# THE REQUEST
Please rewrite the stretch of the listing from the line containing "Select the PI ATTY screen in the list" through the line containing "Action: [1017, 155]", changing "screenshot" to "screen capture" and keeping everything else the same. Leave the pictures out of your answer.

# ENTRIES SUPPLIED
###

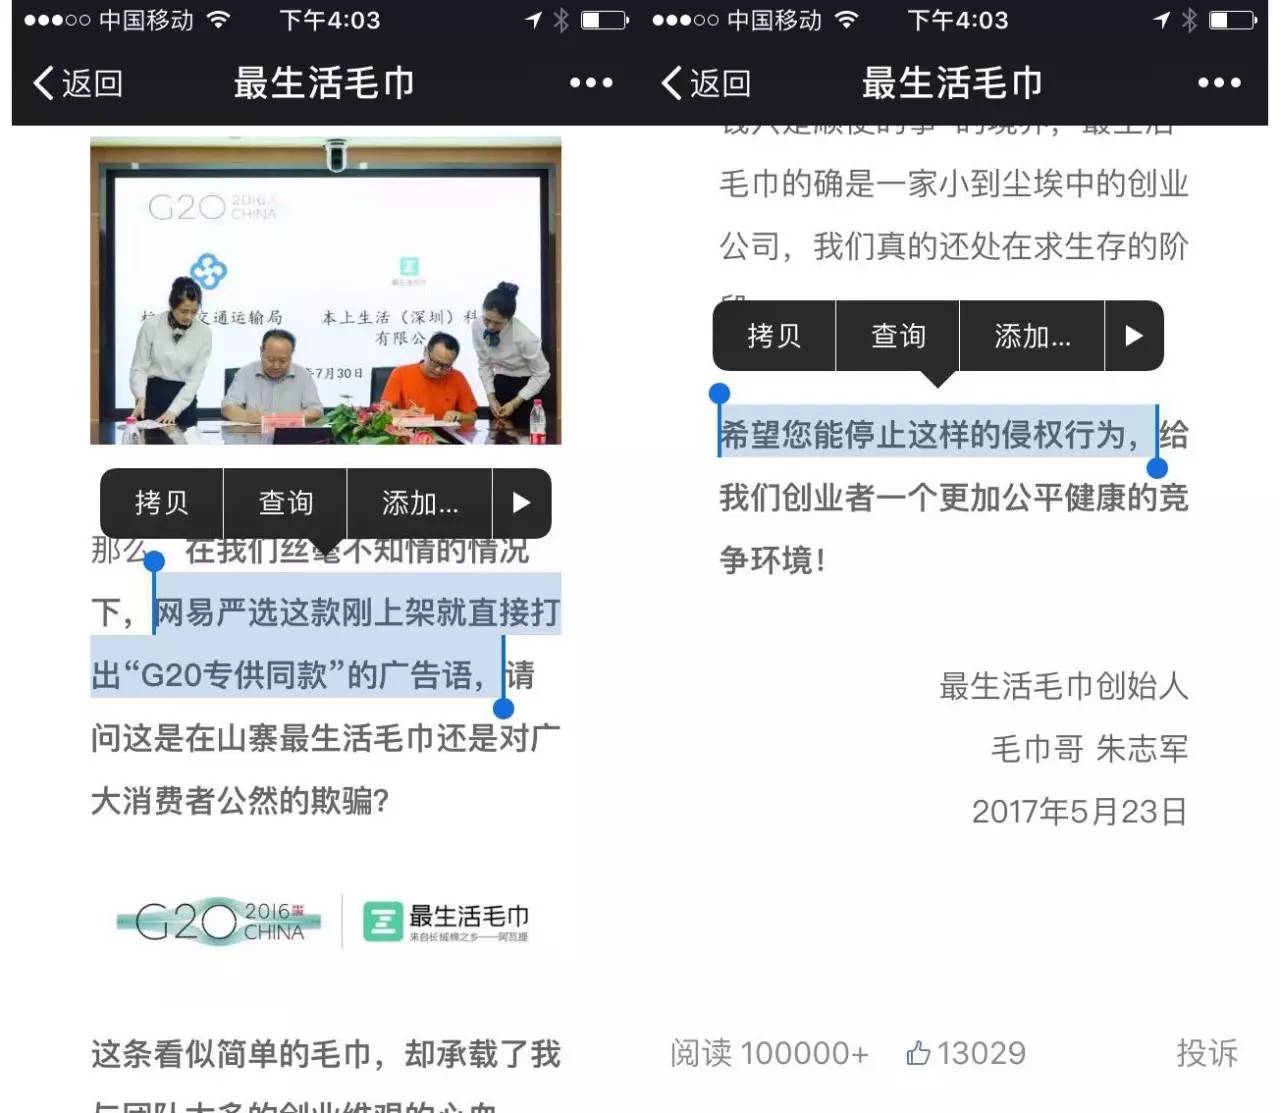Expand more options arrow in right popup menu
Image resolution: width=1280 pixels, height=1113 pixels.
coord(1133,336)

###

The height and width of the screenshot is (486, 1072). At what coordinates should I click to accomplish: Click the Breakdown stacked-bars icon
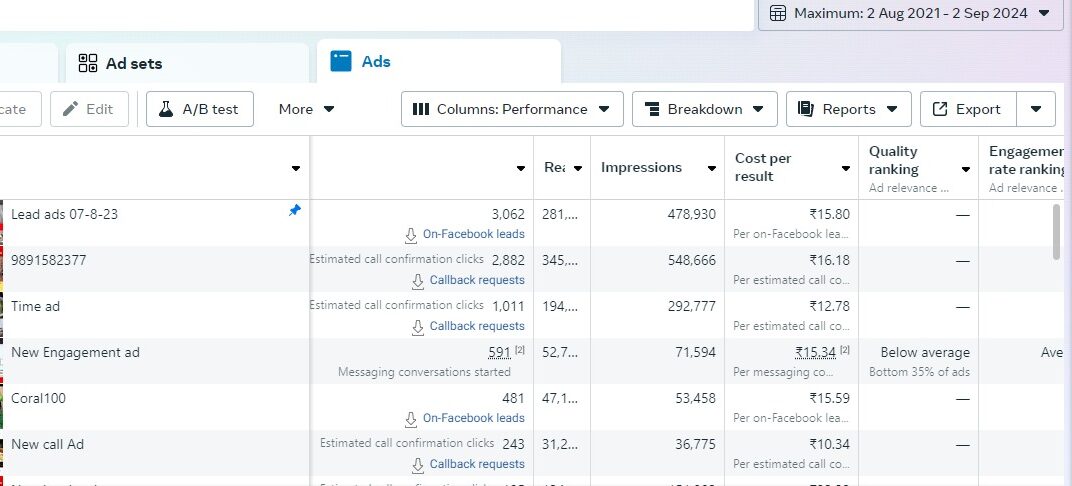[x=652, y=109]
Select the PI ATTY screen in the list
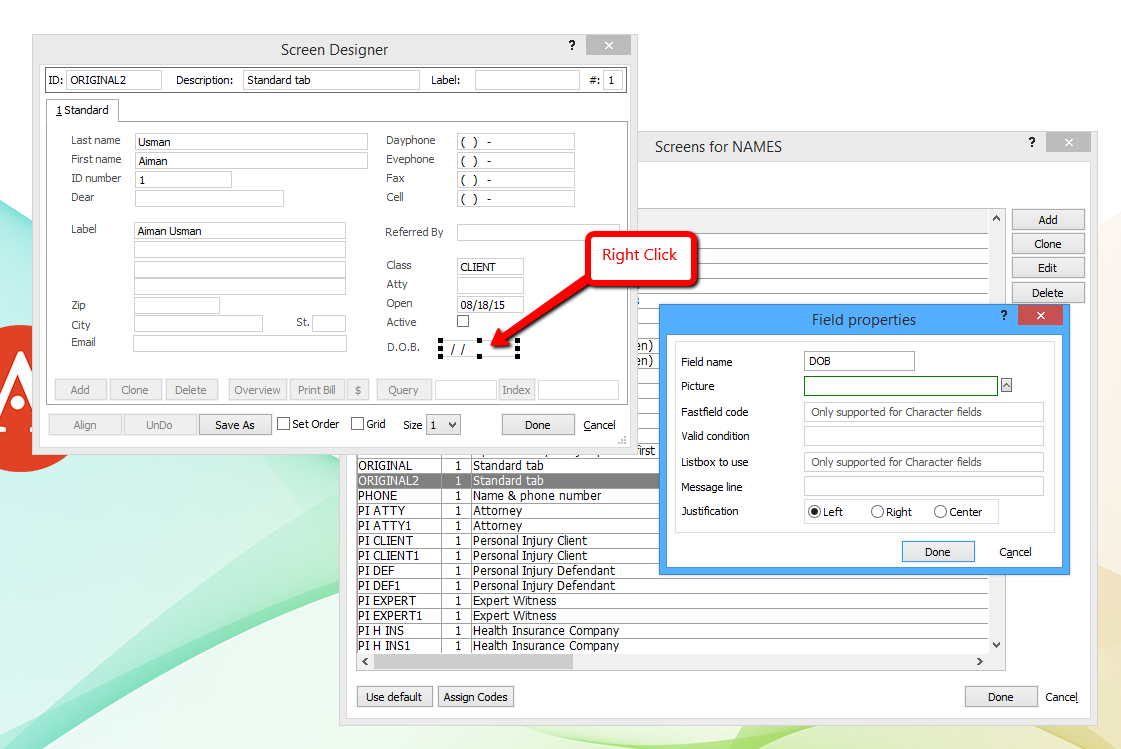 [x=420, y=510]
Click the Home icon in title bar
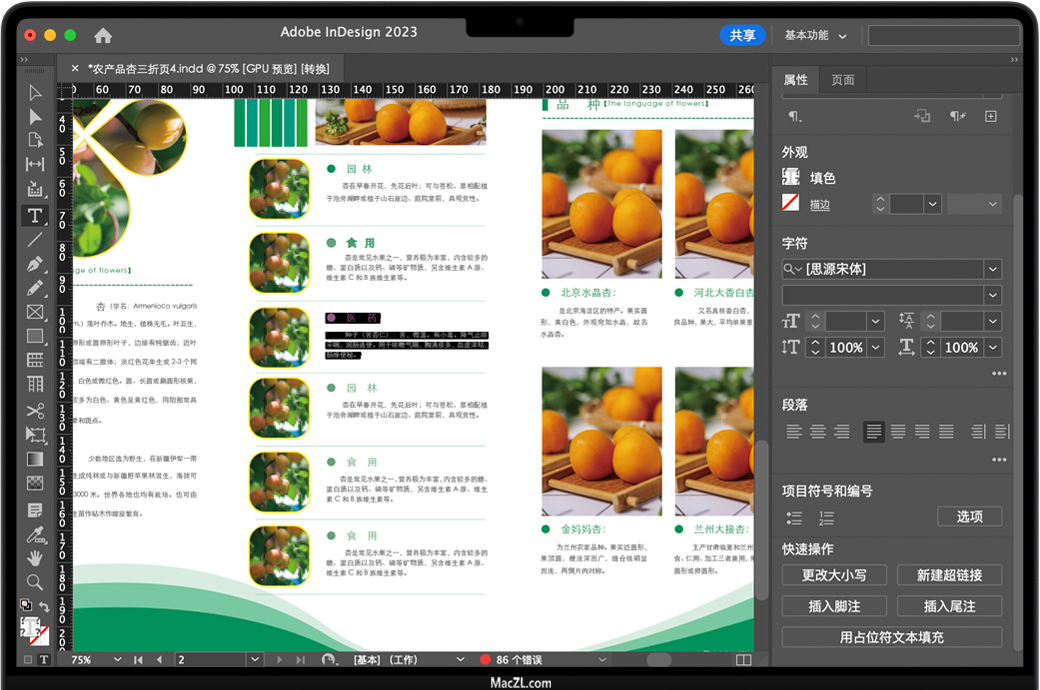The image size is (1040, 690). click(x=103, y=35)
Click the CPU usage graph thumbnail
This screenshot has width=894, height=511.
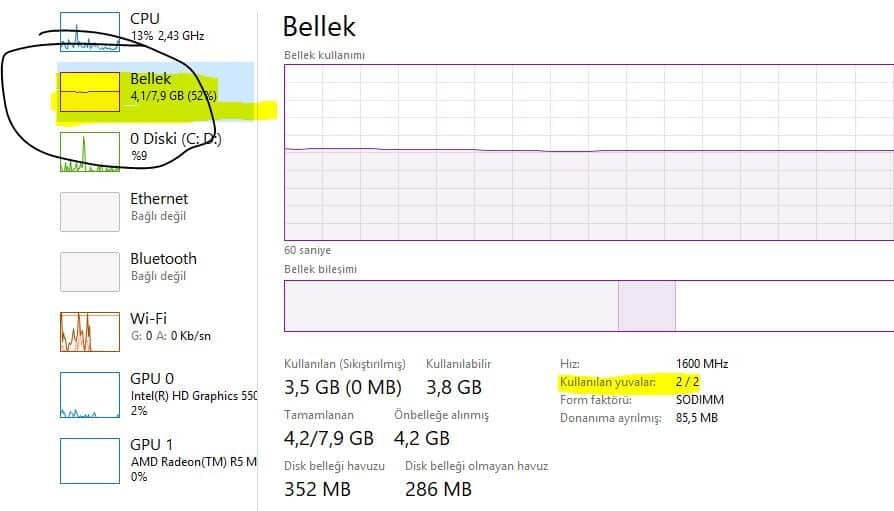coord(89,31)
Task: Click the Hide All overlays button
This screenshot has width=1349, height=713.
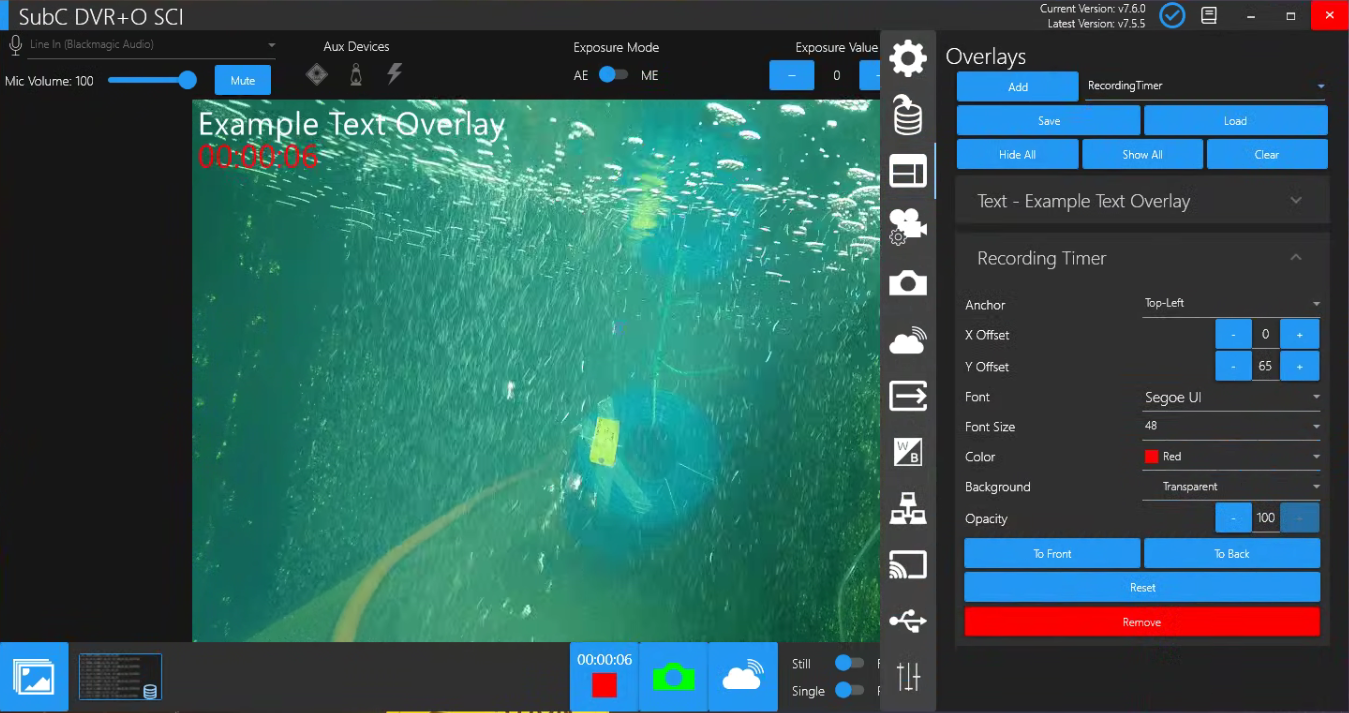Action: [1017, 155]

###

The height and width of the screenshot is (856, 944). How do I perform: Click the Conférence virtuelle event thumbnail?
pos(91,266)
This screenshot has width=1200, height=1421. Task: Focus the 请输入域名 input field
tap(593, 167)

###

# SOLUTION FOR THIS TASK
Select the PI ATTY screen in the list
 [x=420, y=510]
Click the Home icon in title bar
The image size is (1040, 690). click(x=103, y=35)
Click the CPU usage graph thumbnail
This screen capture has width=894, height=511.
coord(89,31)
Task: Click the Hide All overlays button
This screen capture has width=1349, height=713.
Action: [1017, 155]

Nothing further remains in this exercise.